## [Texte fourni]

※

Douze hommes en colère
Un modèle incontournable de film dialectique, une œuvre toute de science et de conscience, qui dépasse admirablement l’artifice théâtral de sa situation pour atteindre à la réflexion universelle sur la responsabilité individuelle, l’éthique face au doute et la rigueur dans le cadre juridique. D’emblée, Lumet impose l’éloquence humanitaire de son propos par la maîtrise de ses moyens : le huis-clos est haletant, rigoureux, passionnant, bouscule les certitudes, fait évoluer le spectateur comme il fait évoluer les personnages. Réalisateur, scénariste et acteurs retouchent, enrichissent, embellissent, suscitent un profond intérêt pour chacun des individus en présence. Par sa confrontation des points de vue et des conceptions, son intégrité morale, c’est le plus vibrant plaidoyer qui soit en faveur de la démocratie.
5/6
Top 10 Année 1957
Point limite
L’année même où Kubrick sort son
Docteur Folamour, Lumet livre sa propre vision de la guerre froide et de l’inéluctabilité funeste de la course aux armements. Pas la moindre trace de burlesque grinçant ici : la politique-fiction, ultra-réaliste, enregistre méthodiquement les faits et suit un crescendo dramatique proprement hallucinant. L’asservissement de l’homme à la technologie, les confrontations idéologiques, la mise en crise des comportements sont traduits dans un insoutenable suspense fait de voix tendues et de mains tremblantes, jusqu’à ce sacrifice d’Abraham que l’on accueille avec une résignation effarée. Lorsque l’épilogue survient, que la ligne narrative est coupée par le sifflement suraigu de la destruction, le spectateur éreinté n’a d’autre choix que de se mesurer à sa responsabilité écrasante face à l’impensable.
6/6
Top 10 Année 1964
Le prêteur sur gages
À plusieurs égards Lumet agit ici en précurseur. D’abord vis-à vis des codes de représentation du cinéma américain : sexualité mixte, prostitution, misère sociale sont traités frontalement. Ensuite avec le sujet encore problématique de la Shoah, évoqué par le biais de flashs mentaux bien peu consensuels. Enfin dans le forage de son propre champ thématique : les bas-fonds de Harlem, la promiscuité, l’insécurité, la pauvreté, l’insalubrité, restitués avec un souci de réalisme documentaire, nourrissent la frange la plus noire et désespérée du cinéaste. N’hésitant pas à recourir à la provocation, à l’inconfort, il dresse le portrait d’un homme accablé par sa culpabilité de survivant, muré dans une insensibilité volontaire, et refusant la tentation du sentiment et de la générosité pour ne plus avoir à en souffrir.

※

## [Extrait de données]
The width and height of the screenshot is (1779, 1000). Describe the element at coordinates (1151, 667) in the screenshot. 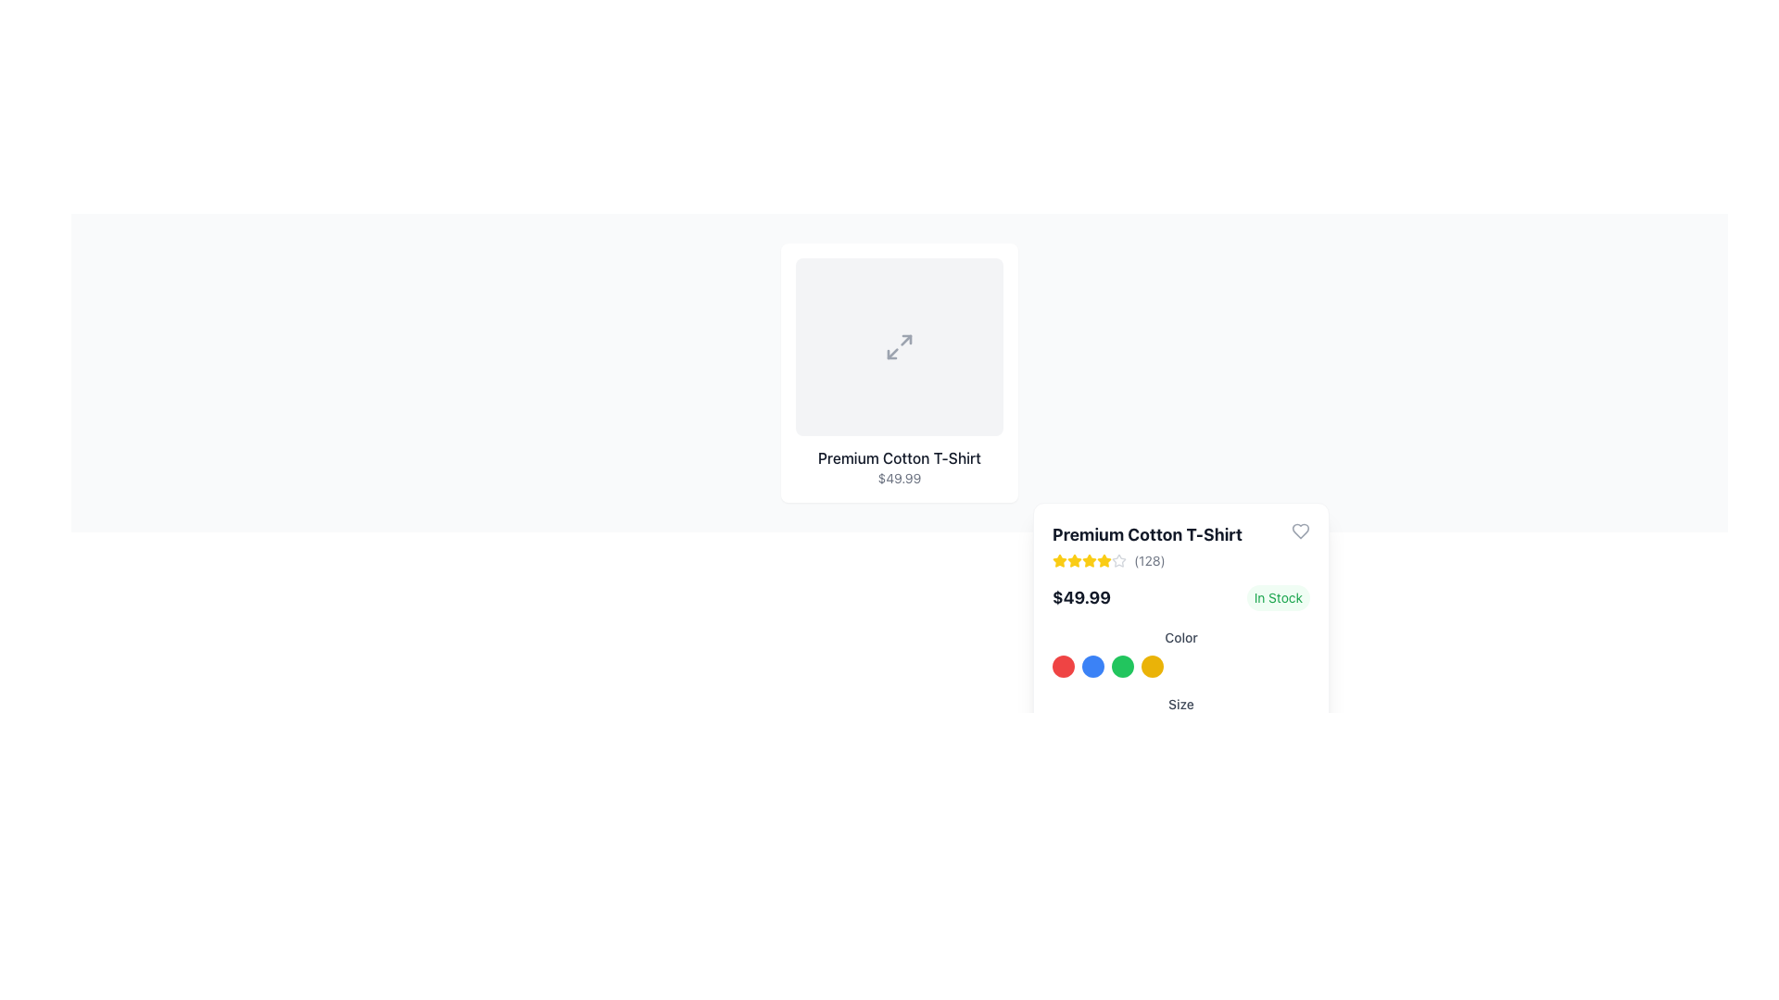

I see `the fourth color selection button in the horizontal array` at that location.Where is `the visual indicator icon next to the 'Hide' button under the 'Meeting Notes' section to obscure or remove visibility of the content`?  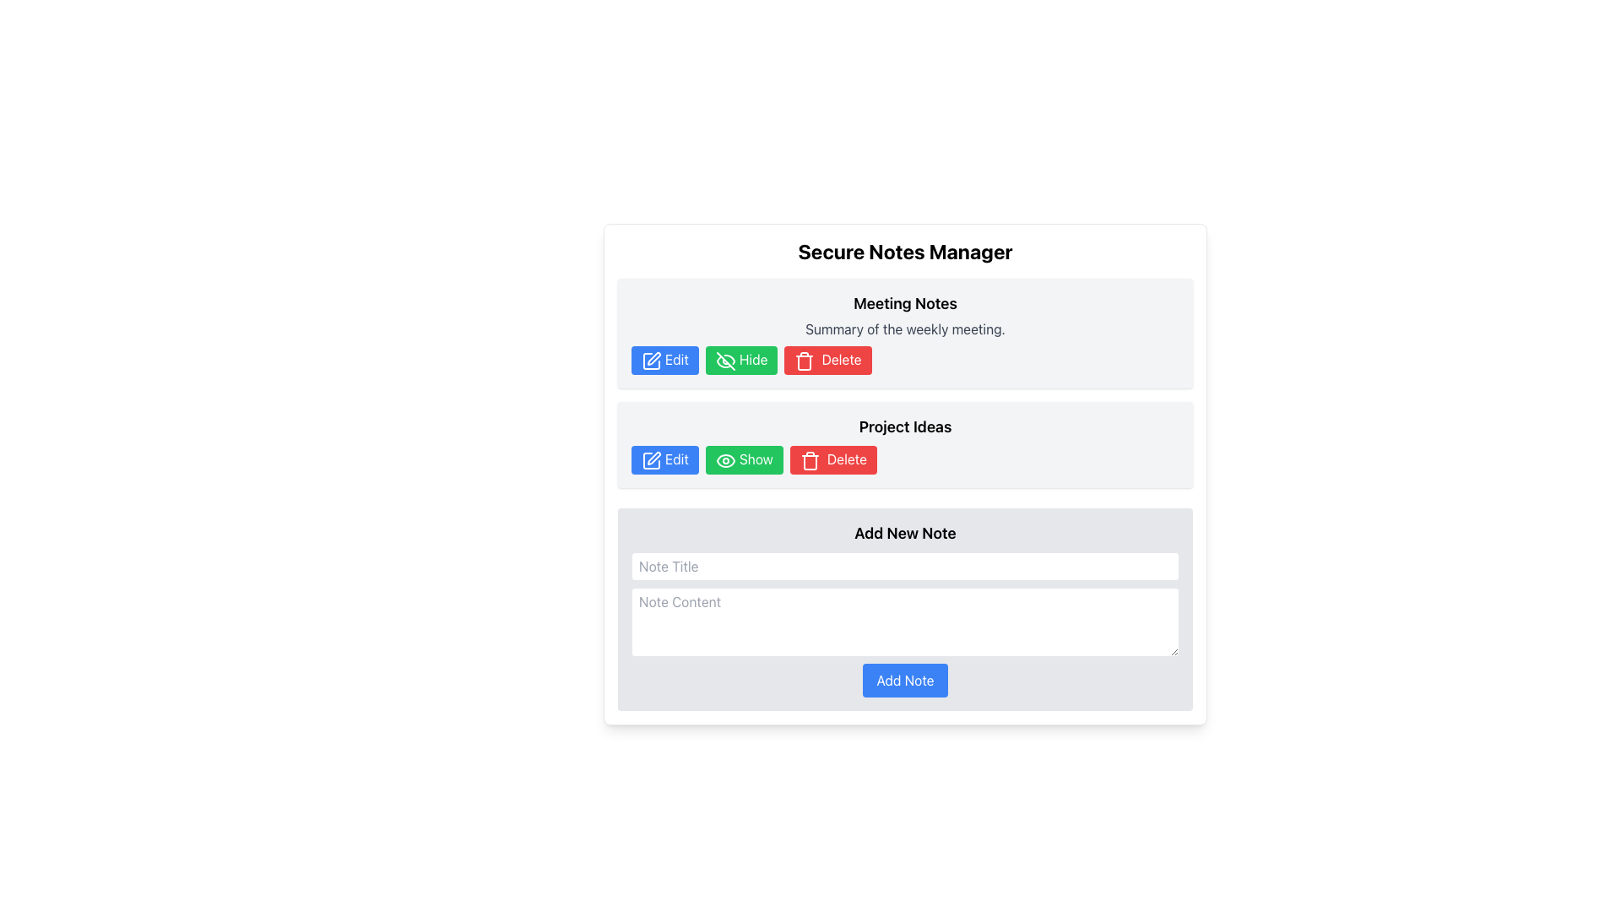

※

## [Consignes]
(a) Dans le texte sur les films de Lumet, relevez tout ce que la critique du Prêteur sur gages dit « restitués avec un souci de réalisme documentaire ».
(b) Recopiez, s'il vous plaît, le passage du texte sur les films de Lumet qui commence par les mots contenant « Douze hommes en » et se termine par « de la démocratie. ».
Les lignes proviennent d'une autre source que le texte sur les films de Lumet.

## [Corrigé par tâche]
(a) les bas-fonds de Harlem, la promiscuité, l'insécurité, la pauvreté, l'insalubrité

(b)
Douze hommes en colère
Un modèle incontournable de film dialectique, une œuvre toute de science et de conscience, qui dépasse admirablement l’artifice théâtral de sa situation pour atteindre à la réflexion universelle sur la responsabilité individuelle, l’éthique face au doute et la rigueur dans le cadre juridique. D’emblée, Lumet impose l’éloquence humanitaire de son propos par la maîtrise de ses moyens : le huis-clos est haletant, rigoureux, passionnant, bouscule les certitudes, fait évoluer le spectateur comme il fait évoluer les personnages. Réalisateur, scénariste et acteurs retouchent, enrichissent, embellissent, suscitent un profond intérêt pour chacun des individus en présence. Par sa confrontation des points de vue et des conceptions, son intégrité morale, c’est le plus vibrant plaidoyer qui soit en faveur de la démocratie.